Exercise description → Identify the line with "425x293 pixels."; copy word for word that line and every one after it, to the end of the listing. Exclude pictures.

Task input →
====

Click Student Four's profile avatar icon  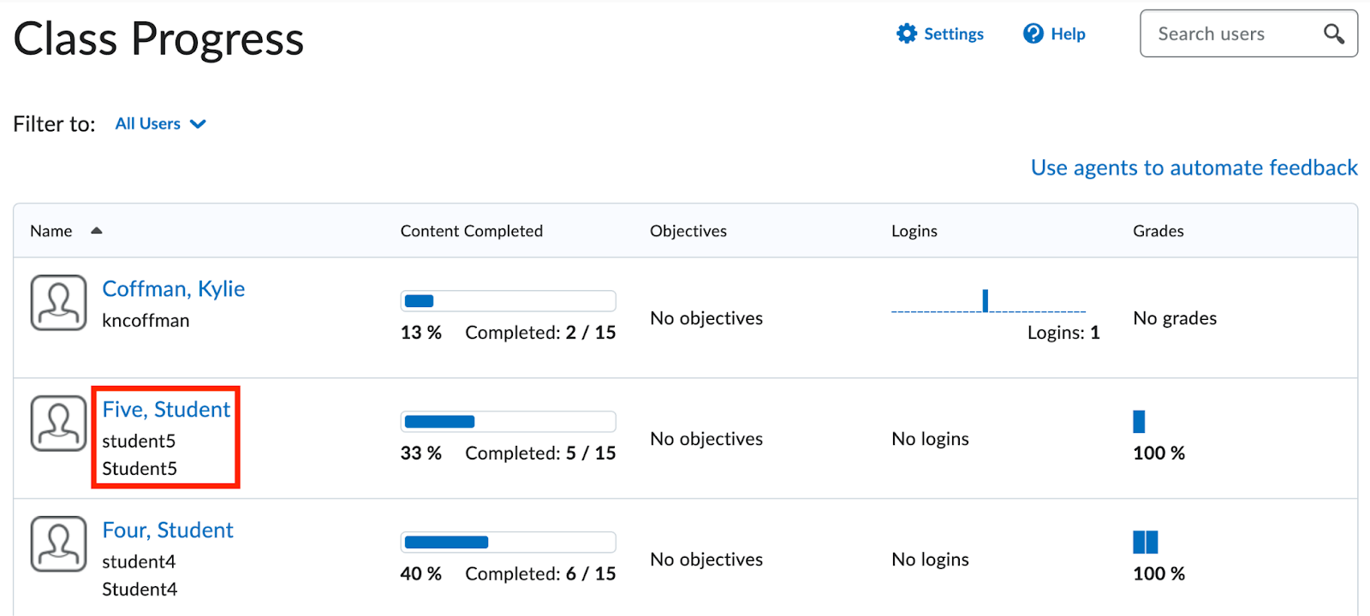[58, 543]
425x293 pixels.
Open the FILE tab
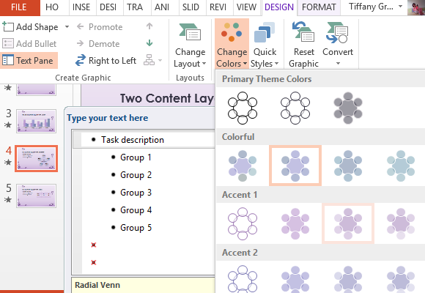click(x=20, y=7)
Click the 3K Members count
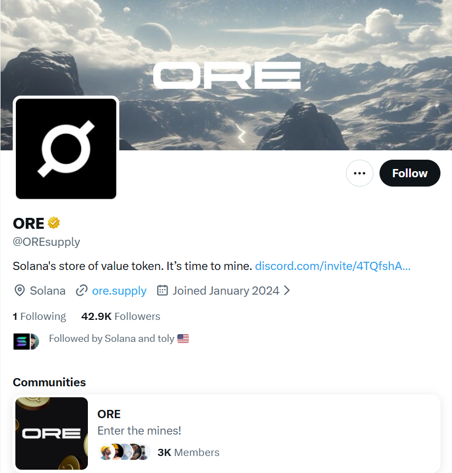Image resolution: width=452 pixels, height=473 pixels. (x=188, y=453)
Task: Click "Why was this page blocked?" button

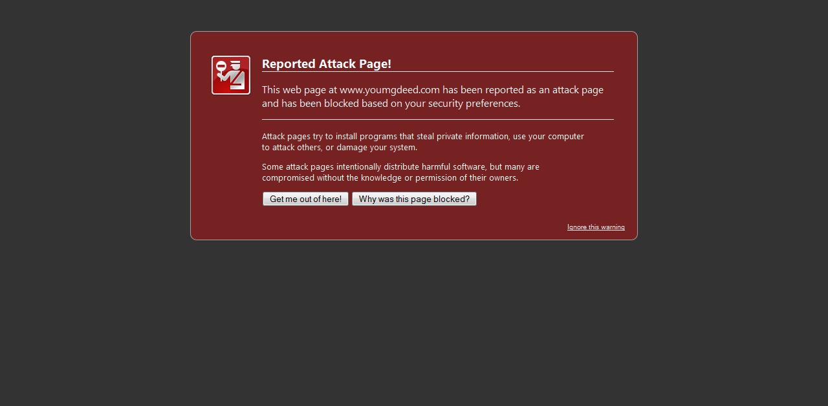Action: [x=414, y=199]
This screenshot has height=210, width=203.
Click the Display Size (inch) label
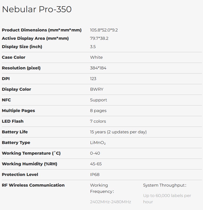pos(22,47)
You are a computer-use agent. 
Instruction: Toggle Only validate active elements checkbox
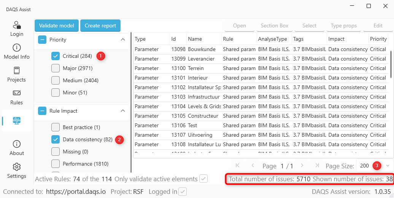[204, 179]
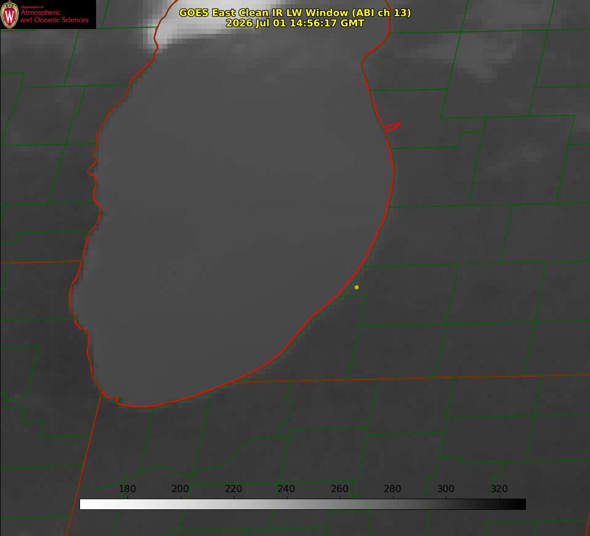590x536 pixels.
Task: Click the 200 label on the colorbar
Action: coord(180,489)
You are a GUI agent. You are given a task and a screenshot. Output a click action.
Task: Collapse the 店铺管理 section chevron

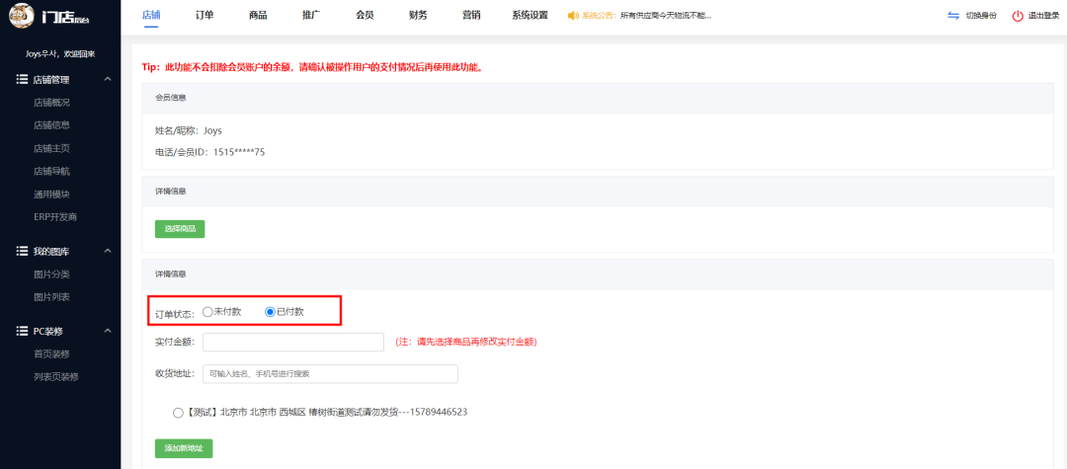[x=108, y=79]
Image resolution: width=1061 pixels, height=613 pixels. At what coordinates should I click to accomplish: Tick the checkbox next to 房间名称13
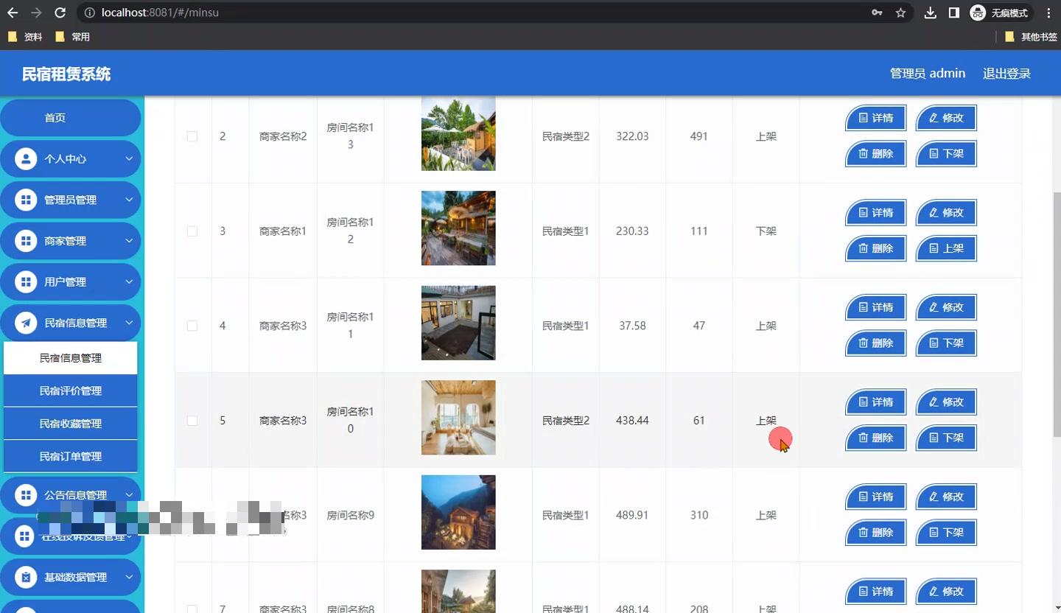pyautogui.click(x=192, y=136)
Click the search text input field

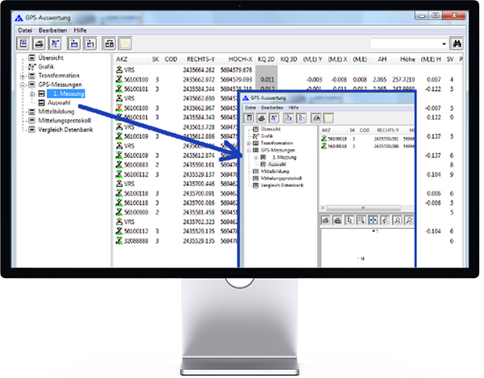tap(403, 43)
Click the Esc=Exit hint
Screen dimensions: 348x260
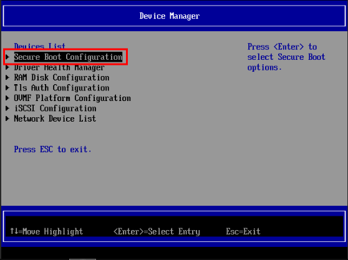(243, 231)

====

Exercise output →
425x293 pixels.
Open the FILE tab
click(x=20, y=7)
Click the 3K Members count
Image resolution: width=452 pixels, height=473 pixels. (x=188, y=453)
Task: Click "Why was this page blocked?" button

Action: [x=414, y=199]
This screenshot has height=210, width=203.
Click the Display Size (inch) label
pos(22,47)
You are a computer-use agent. 
Instruction: Toggle Only validate active elements checkbox
[204, 179]
590x536 pixels.
Task: Click the 200 label on the colorbar
Action: coord(180,489)
You are a GUI agent. You are given a task and a screenshot. Output a click action.
Task: Collapse the 店铺管理 section chevron

[x=108, y=79]
Image resolution: width=1061 pixels, height=613 pixels. At what coordinates should I click to accomplish: Tick the checkbox next to 房间名称13
pyautogui.click(x=192, y=136)
Click the search text input field

tap(403, 43)
Click the Esc=Exit hint
Screen dimensions: 348x260
(243, 231)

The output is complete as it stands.